Benson's writing - both her person writing and the books she ghosted on Stratemeyer Syndicate outlines like the Nancy Drew books - had the flavor of her native Iowa in some instances, particular the early Nancy Drew books from the 1930s and 1940s.

Much is made about River Heights, Nancy Drew's fictional home town--what I call "Anytown USA." Many fans over the years have seen some of their hometown as being possibly River Heights and then there are fans who prefer that it be based in their region of the country.
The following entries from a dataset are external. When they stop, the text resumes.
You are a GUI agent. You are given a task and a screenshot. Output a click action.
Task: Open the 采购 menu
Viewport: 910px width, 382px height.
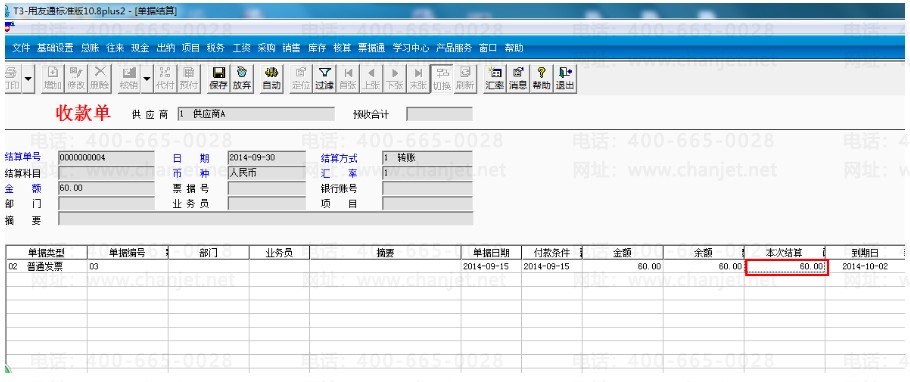[x=266, y=48]
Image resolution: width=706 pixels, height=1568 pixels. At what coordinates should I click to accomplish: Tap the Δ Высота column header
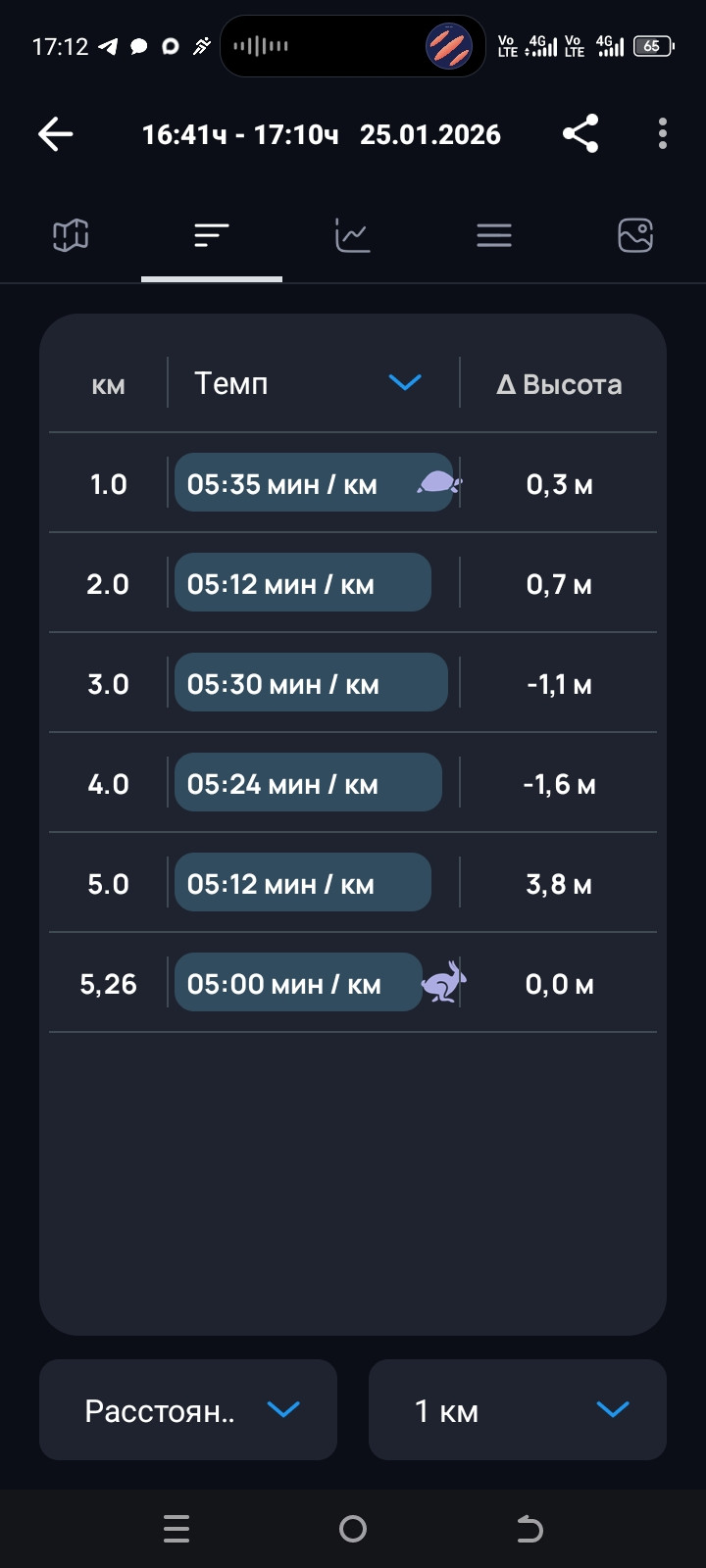[559, 384]
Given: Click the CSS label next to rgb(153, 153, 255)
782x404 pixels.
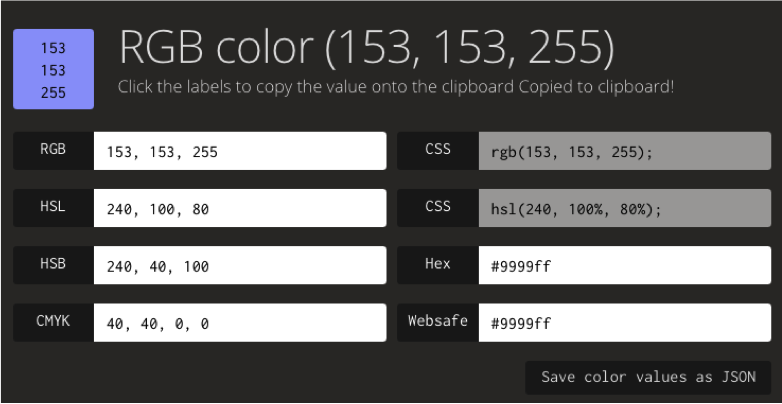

What was the intention for Nancy Drew from the beginning, however? When Edward Stratemeyer wrote that outline for The Secret of the Old Clock, it was intended to be the "Middle West." At the time, Stratemeyer couldn't have known that the series would last over 80 years and the location would seem to change overtime depending on who was authoring them. Ultimately, having River Heights be Anytown USA, gave fans the opportunity to feel like their own backyard might just be in River Heights and the ability to dream just a little bigger.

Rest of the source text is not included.